いろんな植物の育て方や知識をご紹介。

素人園芸解説 -私はこう育て る-

園芸知識:人工授粉

  1. 植物が果実を付けるには、雄しべの花粉が雌しべの柱頭に付く「授粉」が起き、受精する必要がある。ハチやアブなどの昆虫がいれば、自然に授粉が行われるが、そうでなければ、人間が授粉作業を行わなければならない。また、確実に果実が欲しい場合も虫任せにしないで、自分で授粉したほうがよい。
  2. 人工授粉の作業は、下記のように行う。
    1. 今にも咲きそうなつぼみを数個採取し、水に挿して暖かい部屋に置き、開花させる。

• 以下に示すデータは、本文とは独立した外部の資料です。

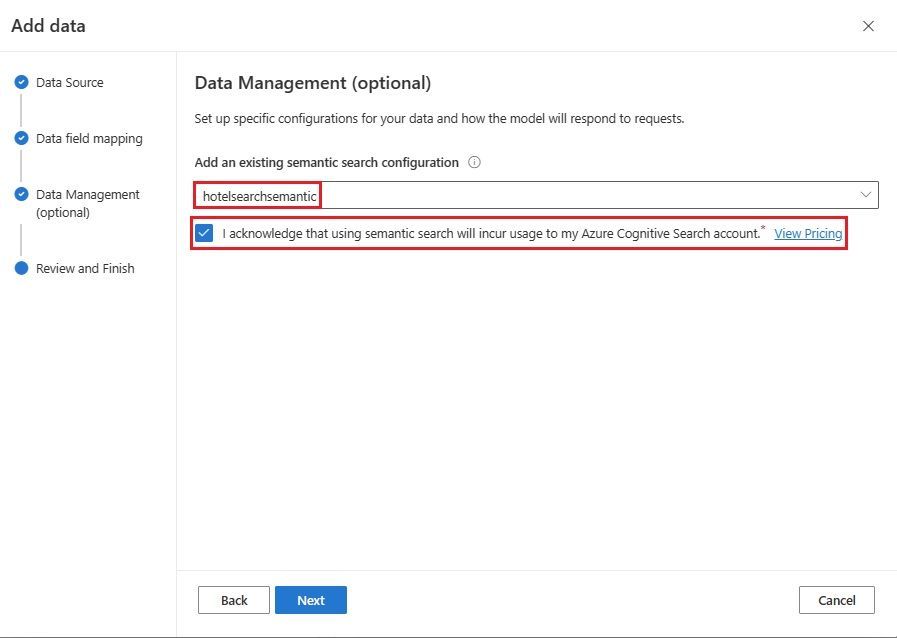The width and height of the screenshot is (897, 638).
Task: Jump to the Review and Finish step label
Action: click(x=85, y=268)
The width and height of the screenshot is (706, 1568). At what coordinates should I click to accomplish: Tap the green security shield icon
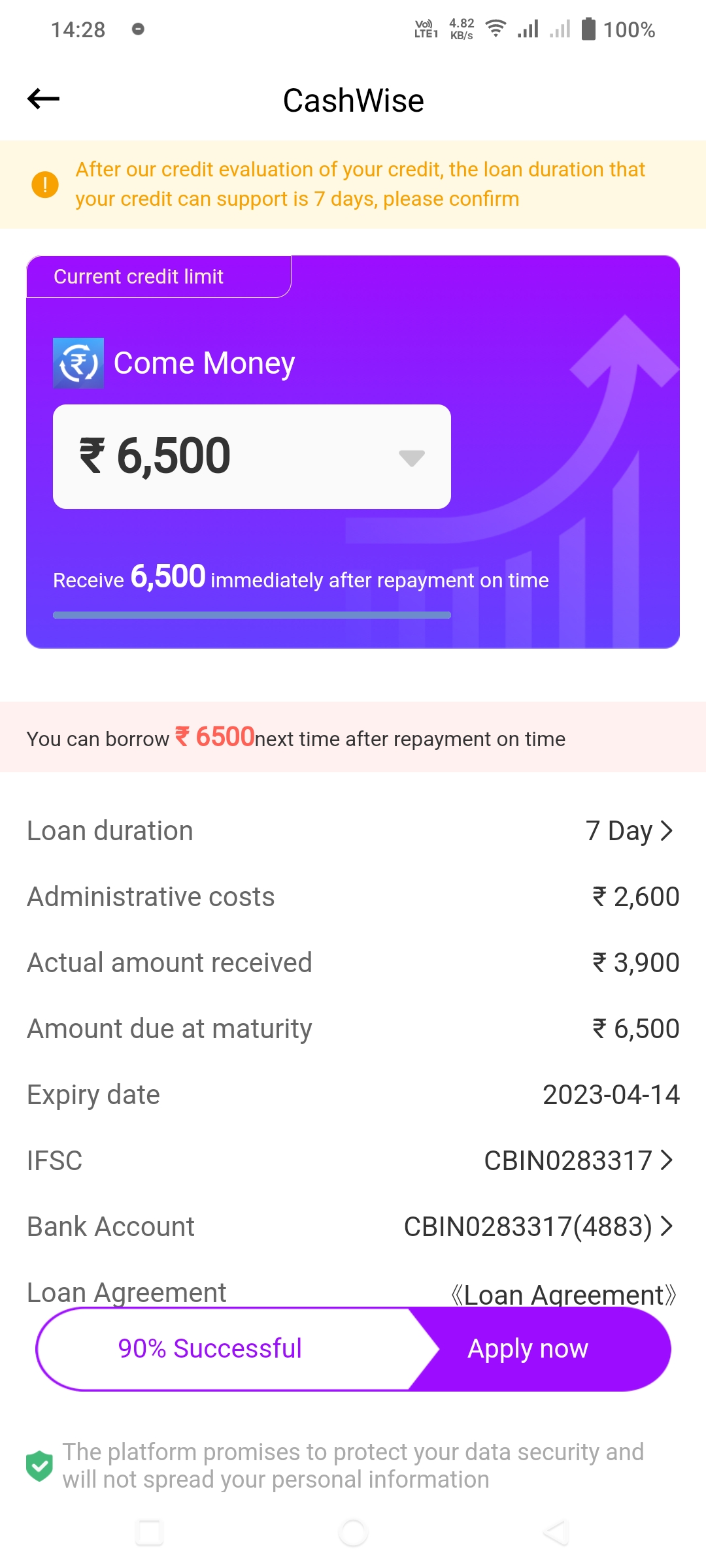(39, 1465)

    2. 雄しべの葯を摘み取り、それを紙などの上に広げて、日光のよく当たる、風のない場所に置く。
    3. 温度が上がると、葯から花粉が出てくるので、それを集めて、梵天(耳かきのフワフワした部分)か小さな筆などに付け、別の花の雌しべに付けて回る。

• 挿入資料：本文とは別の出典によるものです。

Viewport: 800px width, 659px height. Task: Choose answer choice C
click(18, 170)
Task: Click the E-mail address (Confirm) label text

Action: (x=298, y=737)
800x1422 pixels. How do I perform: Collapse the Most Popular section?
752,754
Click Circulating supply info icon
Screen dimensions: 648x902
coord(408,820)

  3. もっと簡単に行うなら、花粉の出ている雄しべを数本摘み取り、他の花の雌しべになすり付けて回るだけでよい。この場合、雌しべ10本をめどに、新しい雄しべに交換する。
  4. その他、梵天か筆を花に突っ込んでかき回し、花粉を付けてから、それを別の花に突っ込んで回る、という方法でもよい。乱暴にやりすぎて雌しべを傷つけないよう注意。

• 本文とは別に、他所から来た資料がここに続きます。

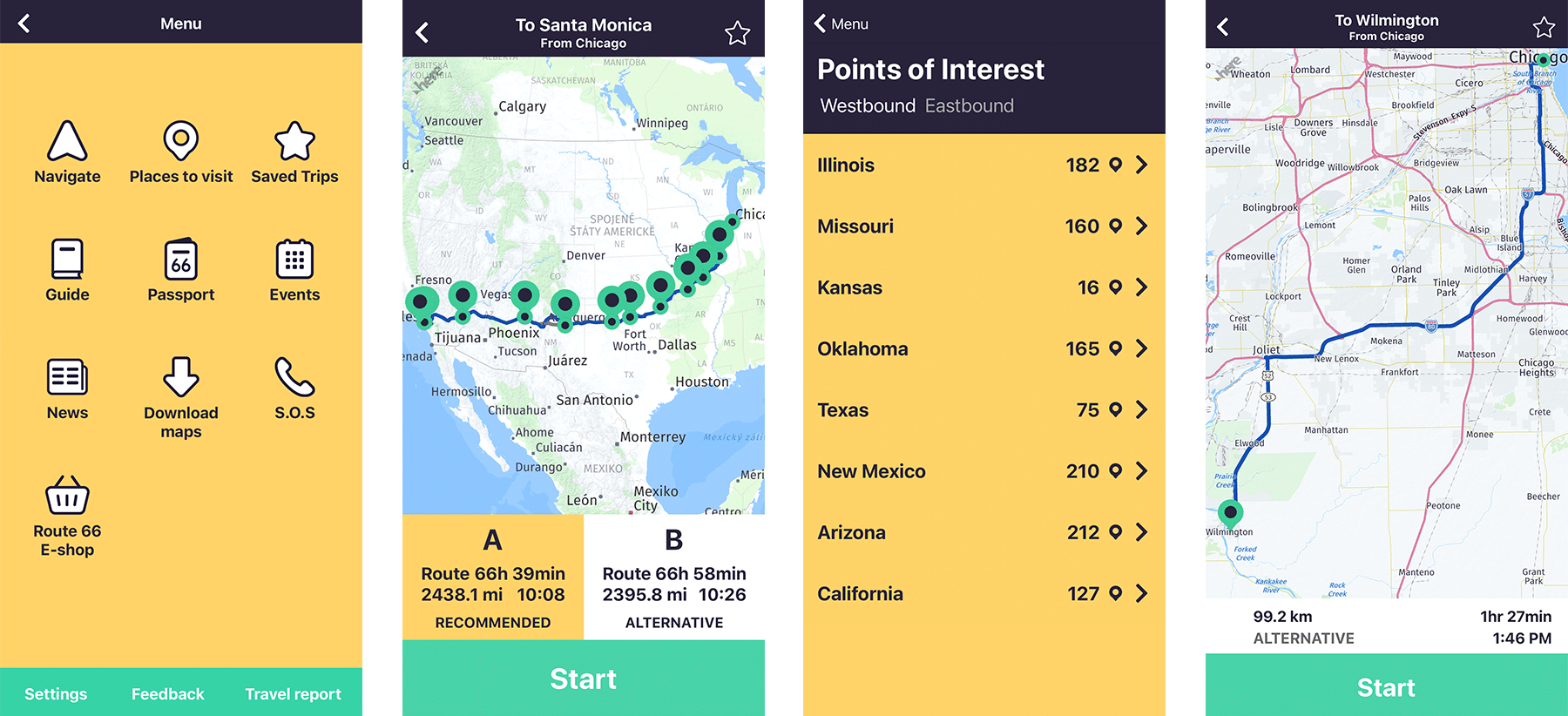1568x716 pixels.
Task: Start the Santa Monica route
Action: (x=584, y=679)
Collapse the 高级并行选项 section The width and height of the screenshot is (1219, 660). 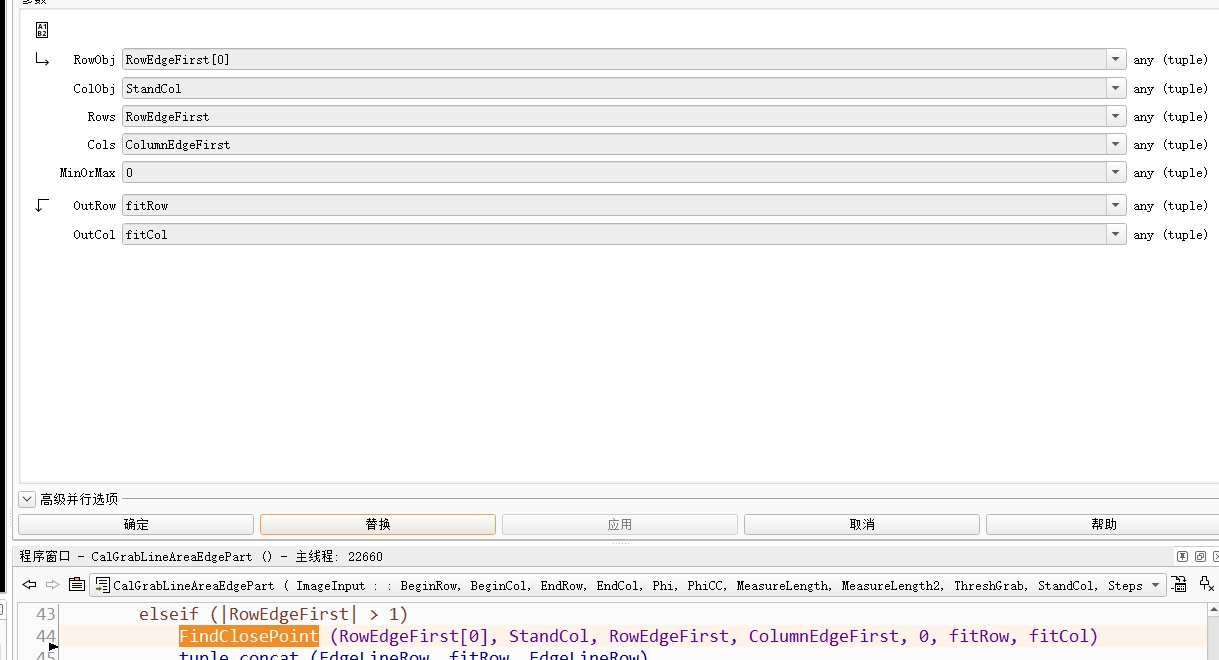(27, 499)
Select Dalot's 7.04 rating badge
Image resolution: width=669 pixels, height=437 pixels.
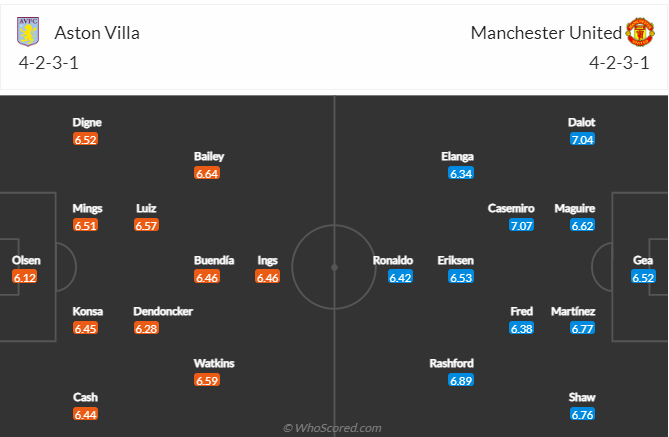[582, 140]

  5. 授粉作業は、なるべく、晴天の、暖かい日を選ぶ。また、結実させる予定の花が老化する前に済ませる。開花直後~3日以内が目安。
  6. 雌しべに付いた花粉は、受精に必要な「花粉管」を伸ばす。花粉管は日中に伸びるので、人工授粉の作業も、なるべく午前中の早い時間に行うのがよい。
  7. 授粉作業が終わったら、丸一日、花に雨が当たらないようにする。雨が当たると、せっかく付けた花粉が流されることがある。特に、ザクロやナンテンなど、開花期が梅雨に重なるものは注意。
  8. ウメのように、品種によって花期がずれるものは、早く咲いた花から花粉を採取しておき、乾燥剤と一緒にラップに包んで冷蔵庫に入れておけば、一週間ほど保存がきく。後から開花した花に授粉してやるとよい。
  9. 自分の花粉では受精しない「自家不和合性」の植物は、遺伝的に異なる別の株から採った花粉で授粉する必要がある。特に果樹の場合、別の木であっても、実は、挿し木や接ぎ木で殖やされたクローンで、遺伝的に同一であることが多い。品種名が違っていれば、たいてい大丈夫。(ただし、ウメやカキ、サクランボ、ナシ、モモ、リンゴ等の例外はある。)